O mês de maio já está perto do fim e o Sindicato dos Estabelecimentos Particulares de Ensino no Estado de Minas Gerais (Sinepe-MG) ainda não apresentou nenhuma proposta oficial, por escrito, referente aos reajustes salariais dos Auxiliares de Administração Escolar.
Após cinco reuniões, o SAAEMG segue sem uma resposta à pauta, aprovada em assembleia, que foi entregue ainda em fevereiro. Com isso, as negociações da Convenção Coletiva de Trabalho (CCT) 2025/2026 seguem travadas.
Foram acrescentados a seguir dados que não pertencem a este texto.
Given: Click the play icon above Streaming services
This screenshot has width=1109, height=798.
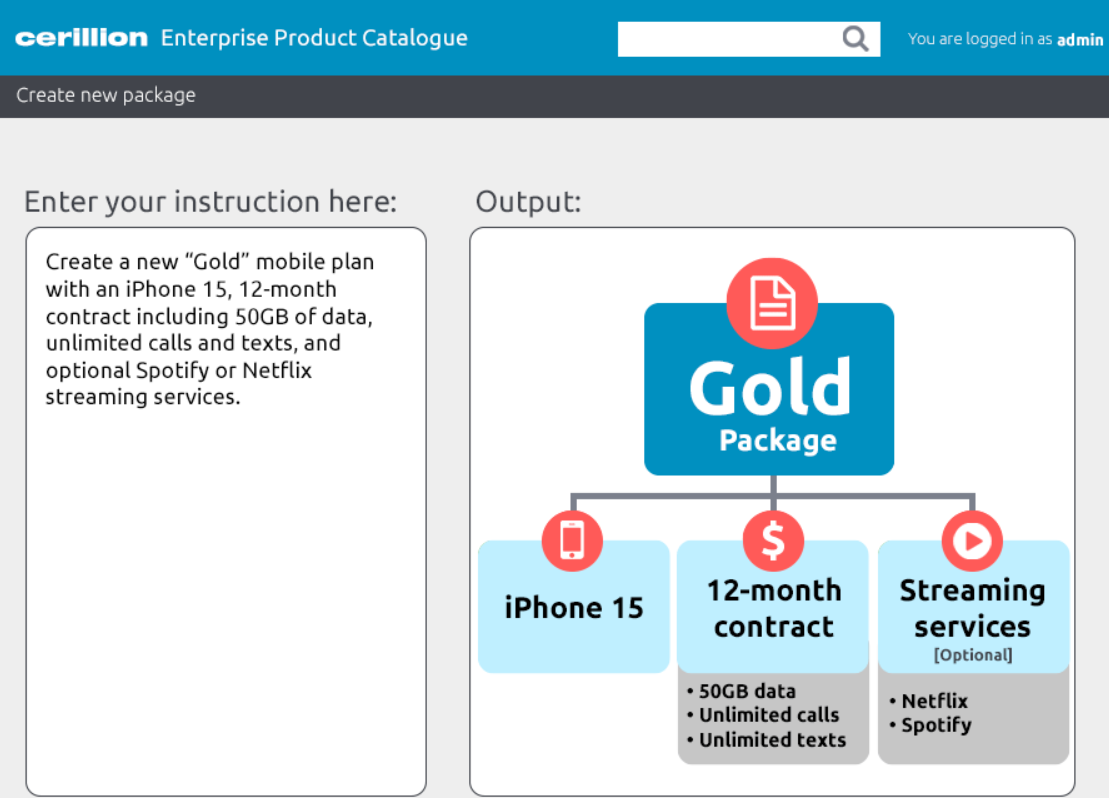Looking at the screenshot, I should (x=972, y=541).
As reuniões entre os dois sindicatos vêm ocorrendo quinzenalmente desde março. Até agora, foram cinco encontros, todos marcados por muita resistência patronal e pouca disposição em negociar. Apesar de mencionarem verbalmente a intenção de aplicar apenas o INPC de forma parcelada, nenhuma proposta concreta foi formalizada por escrito, o que impede o avanço das negociações e a convocação de assembleia da categoria para avaliação das condições ofertadas.
Durante o último episódio do SAAEMG Podcast, a presidenta do Sindicato, Carolina Andrade, e o diretor de Infraestrutura, Ricardo Rocha, que também integra a mesa de negociação da CCT, detalharam o cenário atual e alertaram para a gravidade da situação.
“Estamos indignados. Entregamos nossa pauta em fevereiro, conforme deliberado em assembleias, que contaram com a participação massiva da categoria. Mesmo assim, o Sinepe-MG insiste em empurrar a negociação sem de fato fazer uma proposta”, afirmou Ricardo Rocha.
Reajuste e renovação das cláusulas da CCT
A proposta do SAAEMG é clara: reajuste de 8,4%, composto pelo INPC integral (5,2%) mais a média do PIB dos últimos três anos (3,2%). Além disso, a categoria deseja manter todas as cláusulas da CCT anterior, para evitar perda de direitos conquistados.
Segundo Ricardo, do outro lado, o que se viu até agora foram falas vagas, acompanhadas de tentativas frustradas de impor reajustes inferiores ao que vem sendo reivindicado pelo SAAEMG. Em duas oportunidades o Sinepe-MG sugeriu o seguinte:
– Reajuste parcelado em três vezes: 2,0% em abril, 2,0% em agosto e 1,2% em outubro;
– Nova proposta verbal, com reajuste em duas parcelas: 3,7% em maio e 1,5% em setembro, sendo abril pago em junho como abono;
– Para os três primeiros pisos da categoria, um reajuste de 7,5% a partir de maio, com abril também sendo pago como abono em junho.
Porém, nenhuma dessas propostas foi formalizada ou entregue por escrito, o que impede o avanço real nas tratativas. “A postura do sindicato patronal tem sido a de enrolar, jogar com o tempo e tentar impor reajustes rebaixados. As mensalidades das escolas aumentaram em média 10% em Minas, o maior índice do país, com crescimento de matrículas, expansão de unidades e até construção de novos campus. Mas na hora de valorizar os trabalhadores que fazem tudo isso funcionar, não oferecem nem o mínimo”, reforçou Ricardo Rocha.
O SAAEMG segue atento e mobilizado, e destaca que, caso uma proposta oficial seja finalmente apresentada, será convocada uma assembleia híbrida para que a categoria decida coletivamente os rumos da negociação.
“Precisamos da união da categoria. Converse com seus colegas, acompanhe os canais oficiais do Sindicato e participe. A mobilização de cada um faz a diferença para conquistarmos um reajuste justo e a valorização que merecemos”, concluiu Carolina Andrade.
SAAEMG: Somos trabalhadores, somos educadores!